Kalbimde derinden hissedebiliyorum. İçimdeki yarayı buldum. Parlamak isteyen
Sinem’i buldum. Hak ettiğim değeri, değersiz hissettirilerek elde etmeyeceğim. Bu
hastalıklı bir mekanizma. Bu sağlıklı değil. Beni gerçekten görmek isteyen
bunun için çaba sarf edecektir. Anlamak isteyecektir. Mesai harcayacaktır. Çünkü
içinden öyle yapmak geliyordur. Eğer gelmiyorsa, orada gerçek sevgi yoktur,
olmayacaktır. “Bir olmayacağım insanlarla bir olmaya çalışmaktan yoruldum.” demiştim.
Onlarla olamadım, olmayacağım.
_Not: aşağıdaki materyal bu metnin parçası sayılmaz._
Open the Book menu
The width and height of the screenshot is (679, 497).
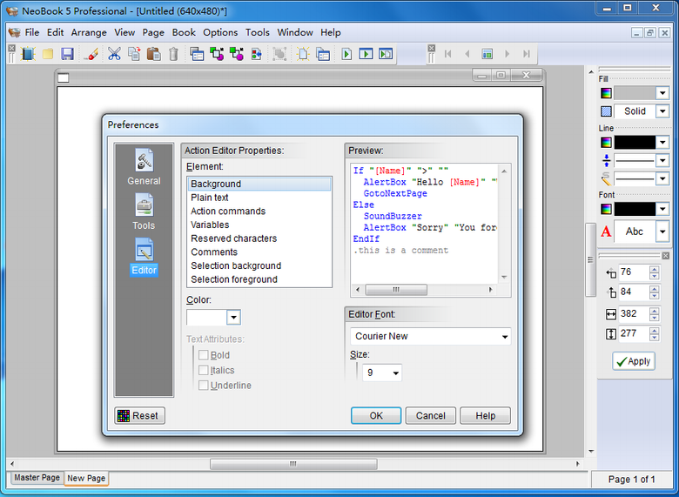coord(184,32)
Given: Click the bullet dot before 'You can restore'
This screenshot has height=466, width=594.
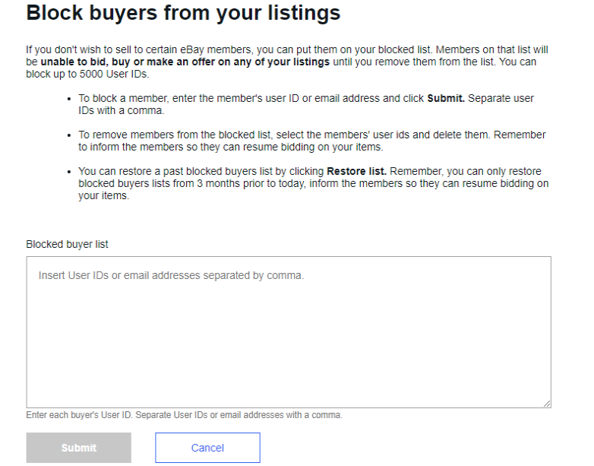Looking at the screenshot, I should click(x=69, y=172).
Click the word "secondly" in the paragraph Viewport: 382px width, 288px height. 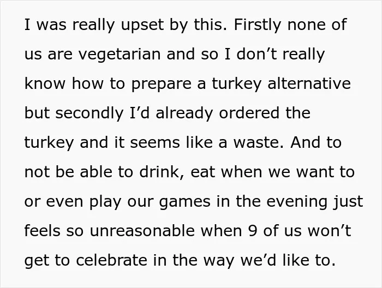click(x=89, y=113)
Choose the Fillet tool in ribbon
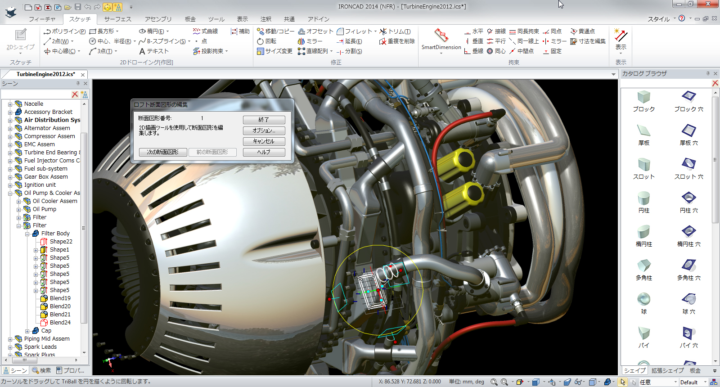This screenshot has width=720, height=387. point(355,31)
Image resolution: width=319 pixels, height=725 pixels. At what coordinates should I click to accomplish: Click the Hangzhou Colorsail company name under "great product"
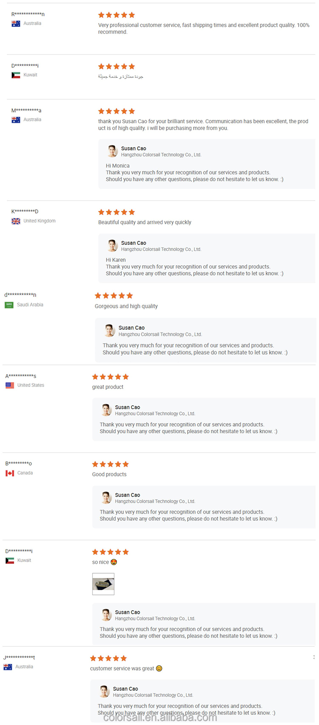click(x=155, y=414)
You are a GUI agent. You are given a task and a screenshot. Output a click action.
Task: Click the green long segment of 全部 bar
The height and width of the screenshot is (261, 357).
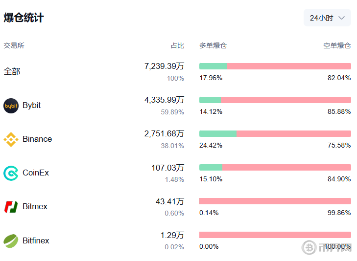point(213,66)
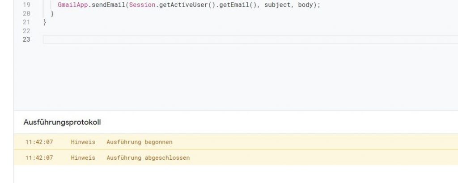The height and width of the screenshot is (183, 458).
Task: Click line number 20 in the gutter
Action: coord(26,14)
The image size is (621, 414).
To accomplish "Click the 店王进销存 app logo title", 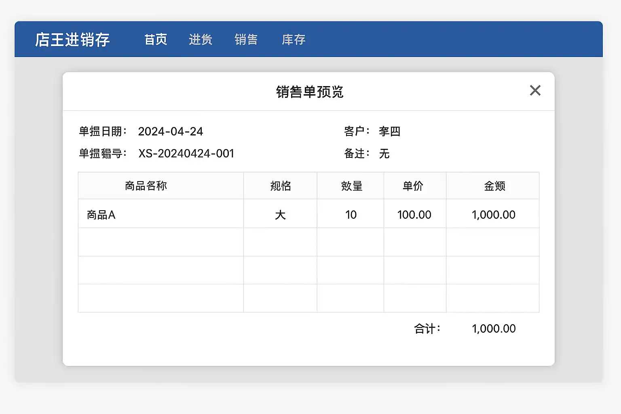I will point(72,40).
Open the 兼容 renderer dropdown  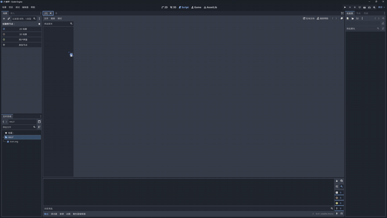coord(381,7)
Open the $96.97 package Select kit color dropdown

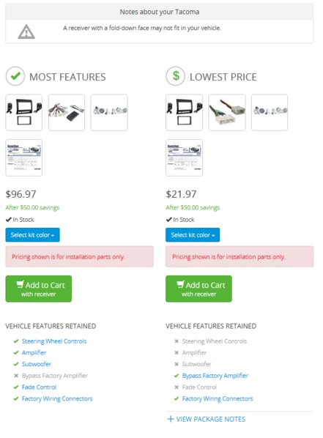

Beni anlamak isteyen anlayacak. Çocukluğumdan
süregelen, anlaşılmadığımı hissettiğim için yaşadığım o derin üzüntüyü tetikleyen
insanları hayatımda barındırmayacağım.
Ben yaşadığım hayatın hakkını veriyorum. Belki depresyondayım, belki tükenmişlik hissediyorum; ama bu haldeyken bile büyük şeyler başarıyorum. Benim için önemi çok fazla olan farkındalıklarıma her gün bir yenisini ekliyorum. Umarım bu yazdıklarımla benim gibi arayışta olan bir insana ışık tutabilirim. Kendinize iyi bakın, bir sonraki yazıda görüşmek üzere!